- **SUPPLIED MATERIAL**:
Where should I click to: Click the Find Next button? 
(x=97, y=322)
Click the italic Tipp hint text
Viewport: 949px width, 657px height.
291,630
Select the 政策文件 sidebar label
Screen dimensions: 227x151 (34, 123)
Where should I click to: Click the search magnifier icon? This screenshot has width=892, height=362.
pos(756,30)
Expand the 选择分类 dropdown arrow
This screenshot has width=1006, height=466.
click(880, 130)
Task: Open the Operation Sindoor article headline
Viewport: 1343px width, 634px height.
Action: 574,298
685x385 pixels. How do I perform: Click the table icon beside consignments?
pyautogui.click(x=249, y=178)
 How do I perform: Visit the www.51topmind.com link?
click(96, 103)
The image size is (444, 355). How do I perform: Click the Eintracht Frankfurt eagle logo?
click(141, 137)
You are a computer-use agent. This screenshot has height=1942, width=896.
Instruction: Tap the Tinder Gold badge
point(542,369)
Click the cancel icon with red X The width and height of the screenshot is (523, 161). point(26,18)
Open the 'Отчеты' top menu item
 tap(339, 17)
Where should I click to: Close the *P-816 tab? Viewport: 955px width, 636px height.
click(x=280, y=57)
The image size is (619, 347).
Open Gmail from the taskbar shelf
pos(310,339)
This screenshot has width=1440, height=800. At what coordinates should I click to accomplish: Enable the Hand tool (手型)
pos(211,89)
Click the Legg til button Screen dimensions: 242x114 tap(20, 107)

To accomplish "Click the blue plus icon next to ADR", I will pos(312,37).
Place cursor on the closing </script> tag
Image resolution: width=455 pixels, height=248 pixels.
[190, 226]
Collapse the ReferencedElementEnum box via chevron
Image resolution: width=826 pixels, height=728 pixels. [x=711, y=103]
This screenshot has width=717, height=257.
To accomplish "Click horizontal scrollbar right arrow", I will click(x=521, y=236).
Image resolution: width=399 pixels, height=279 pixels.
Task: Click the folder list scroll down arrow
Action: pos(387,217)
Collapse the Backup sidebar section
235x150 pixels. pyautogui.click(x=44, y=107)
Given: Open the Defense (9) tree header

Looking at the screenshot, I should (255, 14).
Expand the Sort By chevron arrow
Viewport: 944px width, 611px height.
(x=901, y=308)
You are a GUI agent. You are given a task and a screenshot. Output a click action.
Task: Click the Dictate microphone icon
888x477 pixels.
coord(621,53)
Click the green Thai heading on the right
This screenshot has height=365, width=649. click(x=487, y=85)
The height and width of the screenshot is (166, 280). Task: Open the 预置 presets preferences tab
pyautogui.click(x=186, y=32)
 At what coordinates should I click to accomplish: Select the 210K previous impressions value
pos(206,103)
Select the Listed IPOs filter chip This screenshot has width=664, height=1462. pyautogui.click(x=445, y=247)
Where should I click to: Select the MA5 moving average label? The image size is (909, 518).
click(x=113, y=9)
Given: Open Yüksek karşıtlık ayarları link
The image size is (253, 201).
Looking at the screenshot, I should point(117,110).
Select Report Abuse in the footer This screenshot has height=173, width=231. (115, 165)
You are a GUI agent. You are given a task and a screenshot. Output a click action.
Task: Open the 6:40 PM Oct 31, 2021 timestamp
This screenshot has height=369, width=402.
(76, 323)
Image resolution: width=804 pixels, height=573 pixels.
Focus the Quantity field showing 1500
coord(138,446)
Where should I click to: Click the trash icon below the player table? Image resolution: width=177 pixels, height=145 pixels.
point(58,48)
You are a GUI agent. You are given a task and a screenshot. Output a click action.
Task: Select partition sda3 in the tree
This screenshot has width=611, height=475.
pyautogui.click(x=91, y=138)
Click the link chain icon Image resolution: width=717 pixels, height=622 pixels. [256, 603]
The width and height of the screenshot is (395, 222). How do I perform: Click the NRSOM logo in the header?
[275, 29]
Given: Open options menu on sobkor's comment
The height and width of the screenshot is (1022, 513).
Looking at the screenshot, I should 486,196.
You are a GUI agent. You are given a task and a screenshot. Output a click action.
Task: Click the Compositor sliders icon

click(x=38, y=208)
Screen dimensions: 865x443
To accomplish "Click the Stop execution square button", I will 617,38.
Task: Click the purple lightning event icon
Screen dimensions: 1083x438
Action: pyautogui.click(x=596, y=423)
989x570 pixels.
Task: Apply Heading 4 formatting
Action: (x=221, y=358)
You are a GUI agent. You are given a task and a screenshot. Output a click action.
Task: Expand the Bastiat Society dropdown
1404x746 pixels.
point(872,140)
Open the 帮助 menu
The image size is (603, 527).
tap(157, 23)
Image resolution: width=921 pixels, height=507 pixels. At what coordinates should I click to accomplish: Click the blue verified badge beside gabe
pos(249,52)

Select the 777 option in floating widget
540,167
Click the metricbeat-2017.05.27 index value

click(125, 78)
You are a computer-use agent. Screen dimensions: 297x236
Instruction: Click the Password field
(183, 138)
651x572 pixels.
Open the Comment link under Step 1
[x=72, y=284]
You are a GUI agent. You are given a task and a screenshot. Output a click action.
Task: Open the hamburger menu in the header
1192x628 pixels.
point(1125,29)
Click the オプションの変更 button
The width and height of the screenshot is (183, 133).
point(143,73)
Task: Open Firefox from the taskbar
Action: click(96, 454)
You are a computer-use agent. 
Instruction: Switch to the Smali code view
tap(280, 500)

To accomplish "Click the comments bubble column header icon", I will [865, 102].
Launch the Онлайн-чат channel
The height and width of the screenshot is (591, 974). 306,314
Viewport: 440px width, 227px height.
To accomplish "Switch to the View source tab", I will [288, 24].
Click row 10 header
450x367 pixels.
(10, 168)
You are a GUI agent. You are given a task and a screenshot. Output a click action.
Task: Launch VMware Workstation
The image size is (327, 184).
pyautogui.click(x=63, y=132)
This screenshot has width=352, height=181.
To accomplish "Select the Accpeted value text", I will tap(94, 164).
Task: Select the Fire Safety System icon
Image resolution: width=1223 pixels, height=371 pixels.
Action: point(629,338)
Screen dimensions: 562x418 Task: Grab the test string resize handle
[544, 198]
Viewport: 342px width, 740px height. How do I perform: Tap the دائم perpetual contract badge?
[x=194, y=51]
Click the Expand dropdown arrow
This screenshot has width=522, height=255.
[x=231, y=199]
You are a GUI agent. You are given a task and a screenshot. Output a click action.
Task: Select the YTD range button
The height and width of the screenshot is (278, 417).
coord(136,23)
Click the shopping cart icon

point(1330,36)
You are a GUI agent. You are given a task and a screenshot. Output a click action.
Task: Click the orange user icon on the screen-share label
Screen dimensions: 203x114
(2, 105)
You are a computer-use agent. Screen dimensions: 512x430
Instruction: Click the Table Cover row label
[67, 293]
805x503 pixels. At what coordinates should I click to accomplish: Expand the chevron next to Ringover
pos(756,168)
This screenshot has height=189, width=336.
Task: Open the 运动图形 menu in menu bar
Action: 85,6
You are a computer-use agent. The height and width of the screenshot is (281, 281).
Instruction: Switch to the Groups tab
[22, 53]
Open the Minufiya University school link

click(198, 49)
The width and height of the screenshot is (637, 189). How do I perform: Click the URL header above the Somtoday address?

- **YOUR GOAL**: A single integer is the expected output: the number of lines in the data that include the word "computer".

- **SOLUTION TO THE EXERCISE**: 5